Volunteers from the Old Low Light Heritage Centre, North Shields Fish Quay, have arranged for a memorial stone to be place on the unmarked grave of Mary Ann Macham.
This will take place on Friday 28 February at 2pm when pupils from John Spence Community High School will unveil the memorial stone at Preston Cemetery. A prayer will be said by the Rev Canon Glyn Edwards from Christ Church, North Shields, pupils from Holystone Primary School will lay pots of bulbs on the grave and a local woman Stephanie Towns, whose own research into Mary Ann’s story encouraged the Old Low Light volunteers to organise the exhibition, will read a poem. Members of a community choir who have supported the exhibition will sing songs at the graveside.
Mary Ann has been the subject of Breaking Chains, a successful exhibition, at the heritage centre since last October. It tells the story of how she escaped from a plantation in Virginia, stowed away on a ship bound for the Netherlands, eventually arriving in North Shields where she was met and cared for by the Spence family who were Quakers and local business people. After more than 60 years of freedom, she died in 1893 aged 91.
And as the exhibition draws to a close at the end of the month volunteers thought it would be a fitting and lasting tribute to lay a memorial stone on her final resting place.
Old Low Light volunteer, Nina Brown said: “The exhibition has been very popular and we hope has provided the opportunity for local people of all ages to find out more about how Mary Ann was welcomed into the North Shields community almost 190 years ago and about the part some leading families played in campaigns to abolish slavery.
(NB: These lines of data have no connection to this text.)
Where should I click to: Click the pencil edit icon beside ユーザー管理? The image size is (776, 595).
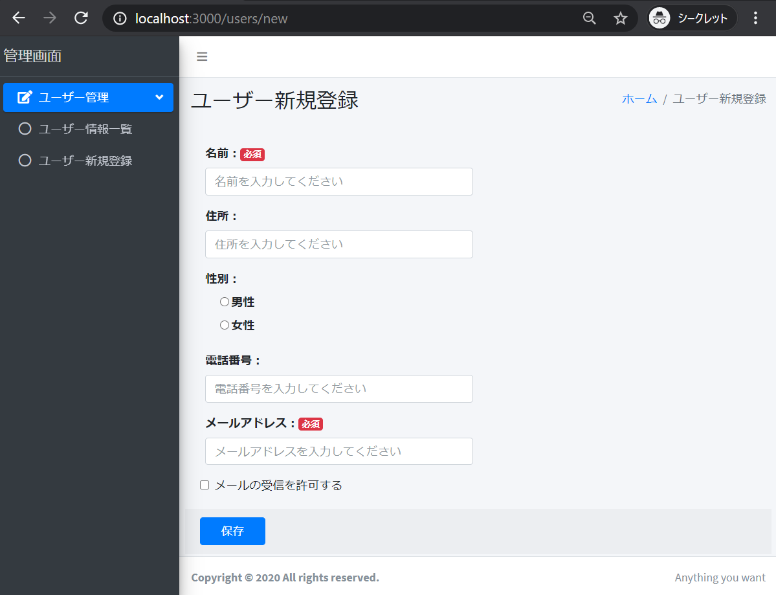tap(25, 97)
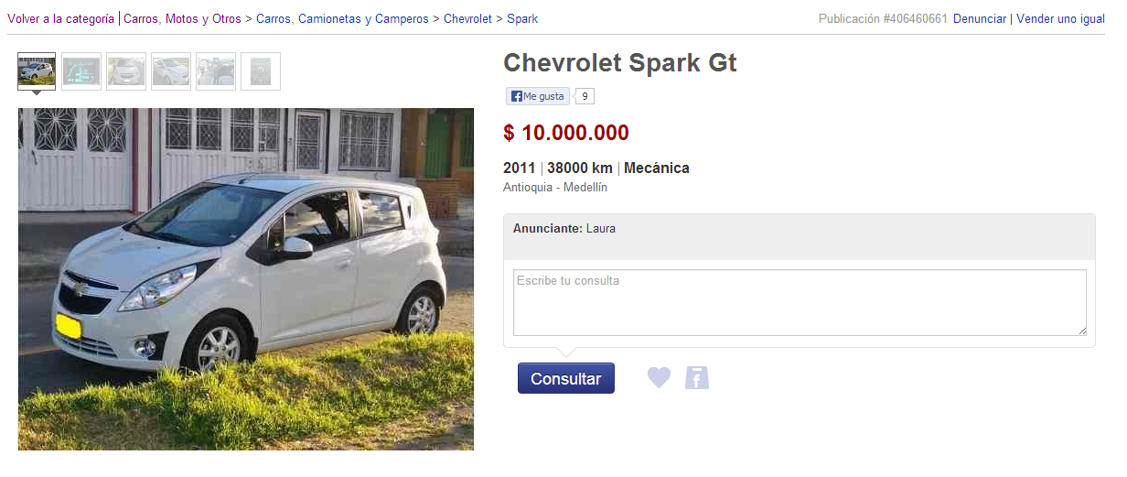Click the main car photo
Screen dimensions: 1127x477
coord(246,279)
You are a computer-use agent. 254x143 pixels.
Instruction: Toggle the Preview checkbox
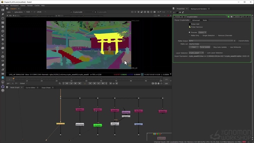(x=189, y=32)
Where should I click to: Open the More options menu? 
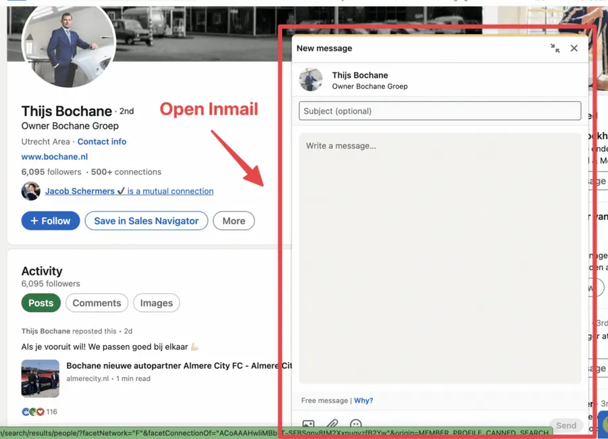point(233,220)
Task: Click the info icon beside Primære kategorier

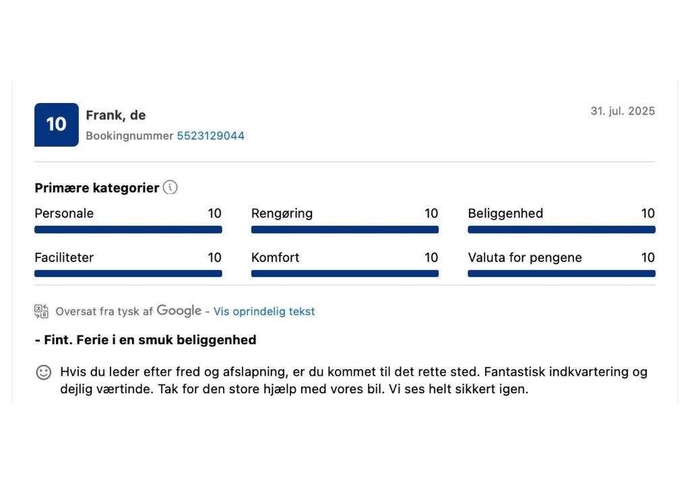Action: [170, 187]
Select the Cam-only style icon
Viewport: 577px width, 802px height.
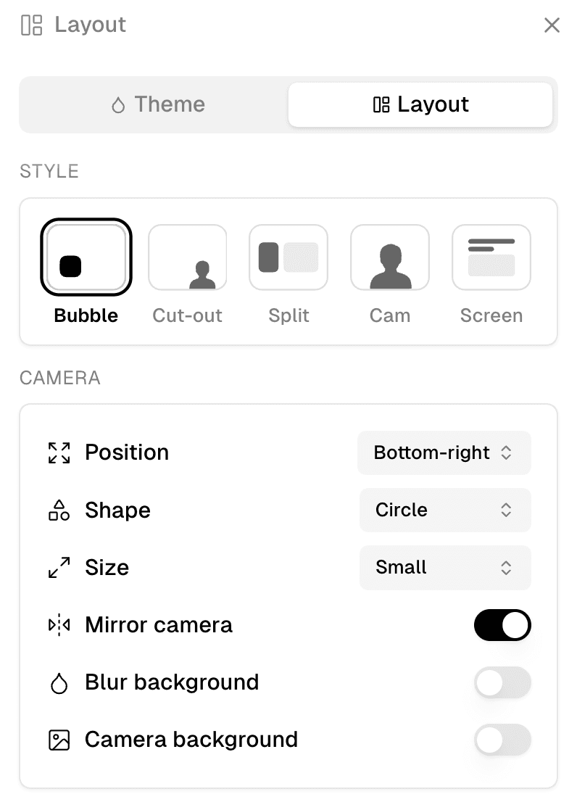390,257
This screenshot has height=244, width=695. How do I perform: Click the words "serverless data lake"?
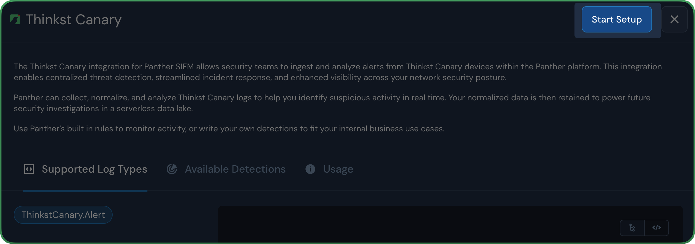pyautogui.click(x=154, y=109)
“During our research we realised that while Mary Ann was buried with her husband, James Blyth, there was no wording on his headstone about her. We felt that someone who had shown such bravery in escaping a life of servitude and who had become part of the town’s history should have a lasting tribute so we set about fund raising to pay for a memorial stone.
“We thought it was appropriate that pupils from John Spence Community High School, named after a leading Quaker whose family befriended Mary Ann, should unveil the stone.”
Around £800 has been raised to pay for the memorial stone, its installation and cover the costs of any work that might be needed to secure the headstone of Mary Ann’s husband. Contributions have included an anonymous donation, proceeds from a cake stall at John Spence Community High School and a donation from the Newcastle Quakers. There has also been a collection box in the Old Low Light café and a crowdfunding appeal. In addition, local stonemasons, Henderson Memorials, provided the memorial stone at cost price.
Nina added: “We would like to thank everyone who has helped us to bring Mary Ann’s story to life and for their kind contributions which have enabled us to provide the stone.”
Any left over money will go to the Modern Slavery Helpline and to Anti-Slavery International.